MrPowers/mack

Brainstorm correct ways to include PySpark & Delta dependencies in pyproject.toml file

Opened this issue · 4 comments

Users have to supply a correct combination of Spark & Delta Lake versions for their setup to work, see the compatibility matrix.

Mack depends on PySpark & Delta Lake. We want Mack to work with a variety of Spark & Delta Lake combinations.

Here's how the dependencies are currently specified in the pyproject.toml file:

[tool.poetry.dependencies]
python = "^3.9"

[tool.poetry.dev-dependencies]
pre-commit = "^2.20.0"
pyspark = "3.3.1"
delta-spark = "2.1.1"
pytest = "7.2.0"
chispa = "0.9.2"
pytest-describe = "^1.0.0"

I'm not sure the best way to specify dependencies using Poetry to give our users the best Mack download experience. Thoughts?

I am not sure what would be the correct way, but maybe we could apply something like:

[tool.poetry.extras]
delta2.2-spark3.3 = ["delta-spark^2.2.0", "pyspark^3.3.1"]
delta2.1-spark3.3 = ["delta-spark^2.1.1", "pyspark^3.3.1"]

and then the user would just need to run poetry update; poetry install -E delta2.1-spark3.3 to install desired dependencies.

One of the pitfalls would be making sure that python3.9 works for all dependencies combinations and to create tests
for each combination to make sure it works with the application code? What do you think?

I haven't given this idea a try yet, but looking at this issue gave me the impression that this could work.

@joao-fm-santos - this blog post has more context on the issue from a usability perspective.

Mack will typically be included as a dependency in other files. I'm not sure how we setup a Python project to correctly install a specific Delta Lake version based on the PySpark version that the user specified....

@danielbeach - FYI, we're looking into this issue.

@alexott - feel free to provide suggestions.

@MrPowers thanks for the blog post, really helpfull!
Unless I understood the problem incorrectly, I believe adding extras would be a good way to solve this issue, as it allows users to use common poetry syntax to install dependencies, allowing to choose what version they prefer.

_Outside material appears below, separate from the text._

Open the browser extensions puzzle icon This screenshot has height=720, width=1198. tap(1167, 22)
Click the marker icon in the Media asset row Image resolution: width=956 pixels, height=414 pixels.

For example, a user could:

  • add the dependency directly in their pyproject.toml file like so:
[tool.poetry.dependencies]
mack= {version = "*", extras = ["delta2.2-spark3.3"]}
  • or add the dependency via the command line:
poetry add 'mack["delta2.2-spark3.3]'

For the pip installation, I believe we would need to change setup.cfg to include extras like so.

I have not tried this, but let me know if I am missing the point here!

@joao-fm-santos - yea, extras could be the right way to solve this. I don't know.

We need a solution that will work in a variety of execution contexts:

  • when a user runs pip install mack, they should get the required dependencies installed
  • when a user includes mack in an environment file that includes PySpark (and doesn't include Delta), then mack should include the right Delta version as a transitive dependency
  • when a user includes mack in an environment file that doesn't have either PySpark or Delta, they should both get added as transitive dependencies
  • users should be able to build mack wheel files and attach them to PySpark clusters
  • users should be able to run pip install mack on an existing PySpark cluster and get all the dependencies installed.

One of my other projects uses a library called findspark. Is it possible we need a library like finddelta?